Meiners & Euler zählt 23 Mitarbeitende, darunter zwei Berufsträger. Das Brüderpaar Thomas (51) und Michael Euler (49) leitet die Kanzlei, die aktuell vier Azubis in ihren Reihen zählt. Die Wirtschaftsprüfungs- und Steuerberatungsgesellschaft bietet kleinen und mittleren Unternehmen steuerliche Rundumbetreuung: von der Finanz- und Lohnbuchhaltung über Jahresabschlüsse bis hin zu Umwandlungen. Ein Schwerpunkt liegt auf der GmbH als Rechtsform.

Modellprojekt Viertagewoche

Ermutigt durch eine britische Langzeitstudie haben sich die Geschäftsführer entschieden, im Rahmen eines Pilotprojekts die Viertagewoche einzuführen. Ende Februar hatten Forschende die Ergebnisse ihrer Studie vorgestellt, wonach ein Großteil der beteiligten Unternehmen das Arbeitszeitmodell beibehalten will. Meiners & Euler will die Viertagewoche vorläufig von April bis Dezember 2023 laufen lassen. In dieser Zeit arbeiten die Angestellten 34 Stunden pro Woche, verteilt auf vier Arbeitstage – bei vollem Gehalt. Es soll nicht möglich sein, die reduzierte Arbeitszeit auf fünf Tage zu verteilen. Eine weitere Verkürzung auf 32 Stunden ist geplant.

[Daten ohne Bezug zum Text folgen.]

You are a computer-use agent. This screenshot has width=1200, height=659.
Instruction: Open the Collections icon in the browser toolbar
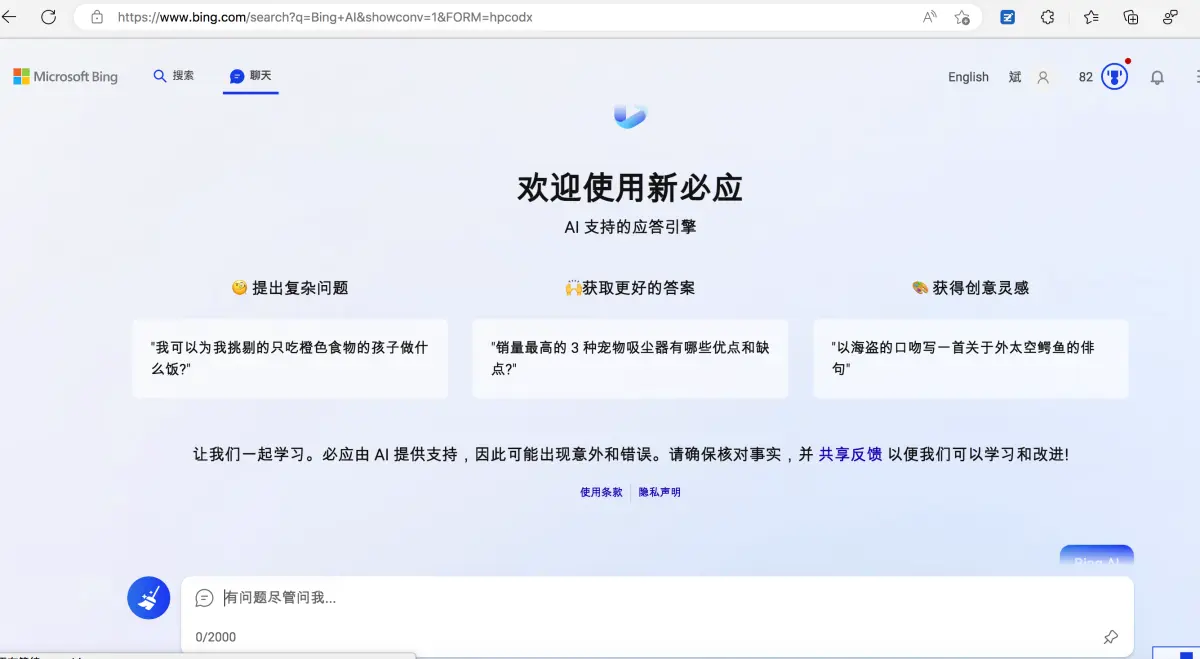coord(1129,17)
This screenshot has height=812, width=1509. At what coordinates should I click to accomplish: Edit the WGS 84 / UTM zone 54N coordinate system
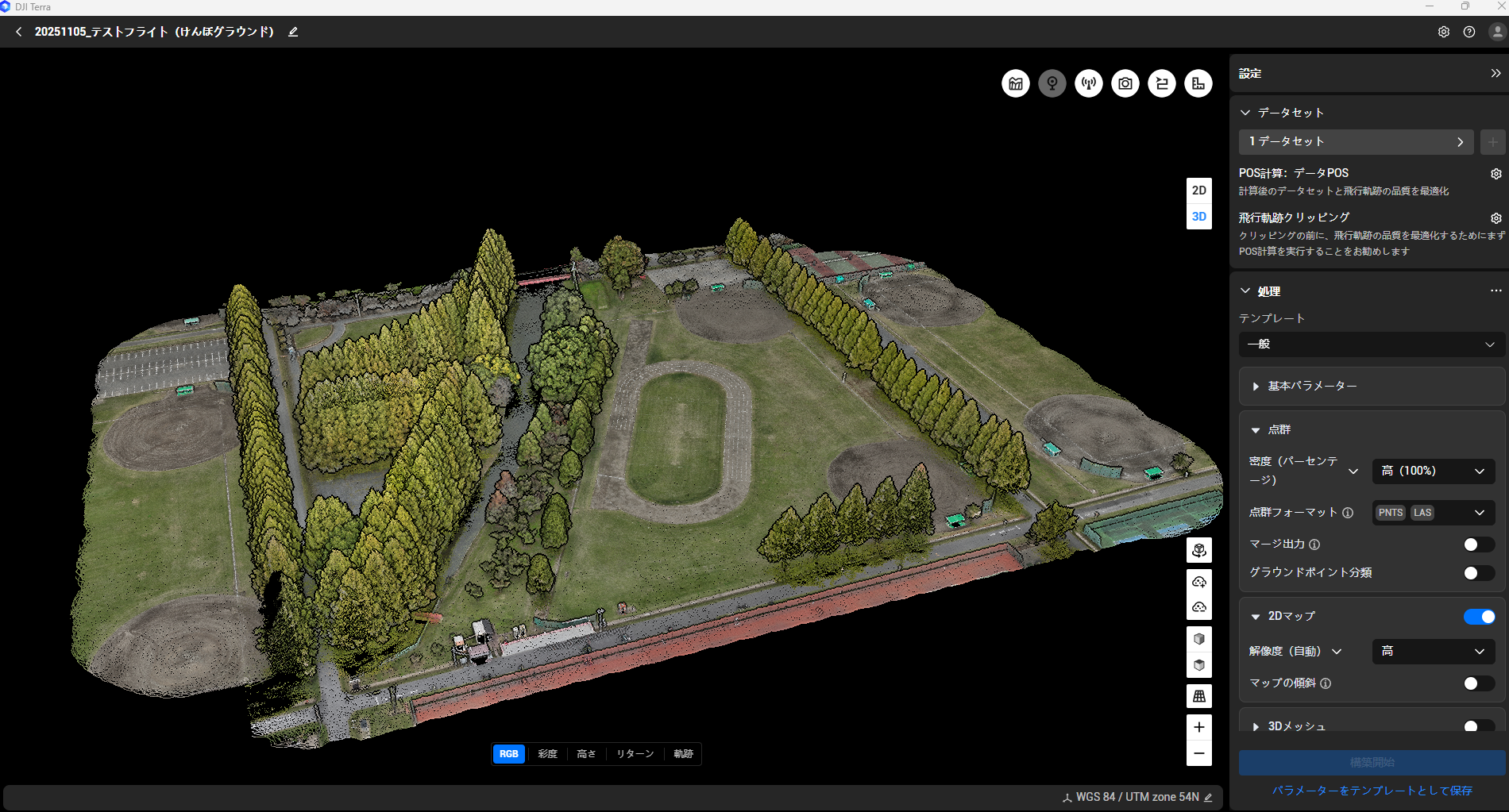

Laut Michael Euler beteiligen sich alle Vollzeitkräfte am Pilotprojekt, eine Teilzeitkraft habe zudem ihre wöchentliche Arbeitszeit auf 34 Stunden erhöht. Eine Kollegin, deren Wochenarbeitszeit deutlich unter den 34 Stunden liege, habe sich dagegen entschieden. Auch die Azubis könnten sich nicht beteiligen, da die Ausbildungsordnung das nicht erlaube. Die Geschäftsführer nehmen anfangs jede zweite Woche als Viertagewoche, wollen aber später in den regulären wöchentlichen Rhythmus einsteigen.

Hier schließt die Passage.